## Exercise details
Exact copies of all the lines below are required.

## Material to process
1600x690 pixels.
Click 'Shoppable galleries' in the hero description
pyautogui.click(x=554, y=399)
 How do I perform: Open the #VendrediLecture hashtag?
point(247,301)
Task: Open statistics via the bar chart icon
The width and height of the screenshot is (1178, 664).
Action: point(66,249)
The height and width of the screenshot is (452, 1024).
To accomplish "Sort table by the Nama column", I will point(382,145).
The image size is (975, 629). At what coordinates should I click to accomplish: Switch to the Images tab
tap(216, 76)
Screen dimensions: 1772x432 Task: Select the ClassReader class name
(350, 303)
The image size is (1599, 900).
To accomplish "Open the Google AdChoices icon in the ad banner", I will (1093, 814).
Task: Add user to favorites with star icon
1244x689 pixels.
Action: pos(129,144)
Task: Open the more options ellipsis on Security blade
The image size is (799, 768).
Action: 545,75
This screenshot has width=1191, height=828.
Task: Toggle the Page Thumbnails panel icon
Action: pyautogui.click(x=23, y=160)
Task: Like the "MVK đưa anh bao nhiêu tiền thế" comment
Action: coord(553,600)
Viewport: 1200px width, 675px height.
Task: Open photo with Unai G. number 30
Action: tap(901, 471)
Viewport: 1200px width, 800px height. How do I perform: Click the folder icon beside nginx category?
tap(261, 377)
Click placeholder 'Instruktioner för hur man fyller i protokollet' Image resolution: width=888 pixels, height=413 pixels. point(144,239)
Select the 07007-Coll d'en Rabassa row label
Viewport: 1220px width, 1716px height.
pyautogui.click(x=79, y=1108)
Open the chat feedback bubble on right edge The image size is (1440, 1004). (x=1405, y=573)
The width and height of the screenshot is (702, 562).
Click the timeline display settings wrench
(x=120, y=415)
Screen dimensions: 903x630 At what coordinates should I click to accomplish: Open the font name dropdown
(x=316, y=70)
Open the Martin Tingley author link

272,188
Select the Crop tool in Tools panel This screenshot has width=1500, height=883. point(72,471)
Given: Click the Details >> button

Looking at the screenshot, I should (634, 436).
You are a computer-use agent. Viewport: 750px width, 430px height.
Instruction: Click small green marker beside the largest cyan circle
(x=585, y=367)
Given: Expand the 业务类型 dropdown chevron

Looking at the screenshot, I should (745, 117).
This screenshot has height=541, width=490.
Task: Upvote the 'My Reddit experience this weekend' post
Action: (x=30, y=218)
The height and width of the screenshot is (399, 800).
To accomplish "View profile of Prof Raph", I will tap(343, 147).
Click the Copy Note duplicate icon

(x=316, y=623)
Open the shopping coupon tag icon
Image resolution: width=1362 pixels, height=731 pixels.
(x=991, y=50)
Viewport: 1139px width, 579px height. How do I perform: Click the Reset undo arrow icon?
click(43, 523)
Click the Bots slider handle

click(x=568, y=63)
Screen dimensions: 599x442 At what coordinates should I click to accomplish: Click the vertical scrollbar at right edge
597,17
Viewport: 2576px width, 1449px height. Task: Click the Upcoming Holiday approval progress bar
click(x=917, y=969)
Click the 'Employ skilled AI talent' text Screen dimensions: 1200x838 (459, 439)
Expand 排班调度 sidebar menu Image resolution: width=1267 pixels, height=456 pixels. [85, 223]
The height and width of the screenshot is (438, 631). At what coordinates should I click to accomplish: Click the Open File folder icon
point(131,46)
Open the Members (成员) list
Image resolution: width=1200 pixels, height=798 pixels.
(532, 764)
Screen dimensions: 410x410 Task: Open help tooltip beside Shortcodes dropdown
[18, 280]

## Answer section
1600x690 pixels.
Click 'Shoppable galleries' in the hero description
pyautogui.click(x=554, y=399)
 How do I perform: Open the #VendrediLecture hashtag?
point(247,301)
Task: Open statistics via the bar chart icon
The width and height of the screenshot is (1178, 664).
Action: point(66,249)
The height and width of the screenshot is (452, 1024).
To accomplish "Sort table by the Nama column", I will point(382,145).
The image size is (975, 629). At what coordinates should I click to accomplish: Switch to the Images tab
tap(216, 76)
Screen dimensions: 1772x432 Task: Select the ClassReader class name
(350, 303)
The image size is (1599, 900).
To accomplish "Open the Google AdChoices icon in the ad banner", I will (1093, 814).
Task: Add user to favorites with star icon
1244x689 pixels.
Action: pos(129,144)
Task: Open the more options ellipsis on Security blade
The image size is (799, 768).
Action: 545,75
This screenshot has width=1191, height=828.
Task: Toggle the Page Thumbnails panel icon
Action: pyautogui.click(x=23, y=160)
Task: Like the "MVK đưa anh bao nhiêu tiền thế" comment
Action: coord(553,600)
Viewport: 1200px width, 675px height.
Task: Open photo with Unai G. number 30
Action: tap(901, 471)
Viewport: 1200px width, 800px height. How do I perform: Click the folder icon beside nginx category?
tap(261, 377)
Click placeholder 'Instruktioner för hur man fyller i protokollet' Image resolution: width=888 pixels, height=413 pixels. point(144,239)
Select the 07007-Coll d'en Rabassa row label
Viewport: 1220px width, 1716px height.
pyautogui.click(x=79, y=1108)
Open the chat feedback bubble on right edge The image size is (1440, 1004). (x=1405, y=573)
The width and height of the screenshot is (702, 562).
Click the timeline display settings wrench
(x=120, y=415)
Screen dimensions: 903x630 At what coordinates should I click to accomplish: Open the font name dropdown
(x=316, y=70)
Open the Martin Tingley author link

272,188
Select the Crop tool in Tools panel This screenshot has width=1500, height=883. point(72,471)
Given: Click the Details >> button

Looking at the screenshot, I should (634, 436).
You are a computer-use agent. Viewport: 750px width, 430px height.
Instruction: Click small green marker beside the largest cyan circle
(x=585, y=367)
Given: Expand the 业务类型 dropdown chevron

Looking at the screenshot, I should (745, 117).
This screenshot has height=541, width=490.
Task: Upvote the 'My Reddit experience this weekend' post
Action: (x=30, y=218)
The height and width of the screenshot is (399, 800).
To accomplish "View profile of Prof Raph", I will tap(343, 147).
Click the Copy Note duplicate icon

(x=316, y=623)
Open the shopping coupon tag icon
Image resolution: width=1362 pixels, height=731 pixels.
(x=991, y=50)
Viewport: 1139px width, 579px height. How do I perform: Click the Reset undo arrow icon?
click(43, 523)
Click the Bots slider handle

click(x=568, y=63)
Screen dimensions: 599x442 At what coordinates should I click to accomplish: Click the vertical scrollbar at right edge
597,17
Viewport: 2576px width, 1449px height. Task: Click the Upcoming Holiday approval progress bar
click(x=917, y=969)
Click the 'Employ skilled AI talent' text Screen dimensions: 1200x838 (459, 439)
Expand 排班调度 sidebar menu Image resolution: width=1267 pixels, height=456 pixels. [85, 223]
The height and width of the screenshot is (438, 631). At what coordinates should I click to accomplish: Click the Open File folder icon
point(131,46)
Open the Members (成员) list
Image resolution: width=1200 pixels, height=798 pixels.
(532, 764)
Screen dimensions: 410x410 Task: Open help tooltip beside Shortcodes dropdown
[18, 280]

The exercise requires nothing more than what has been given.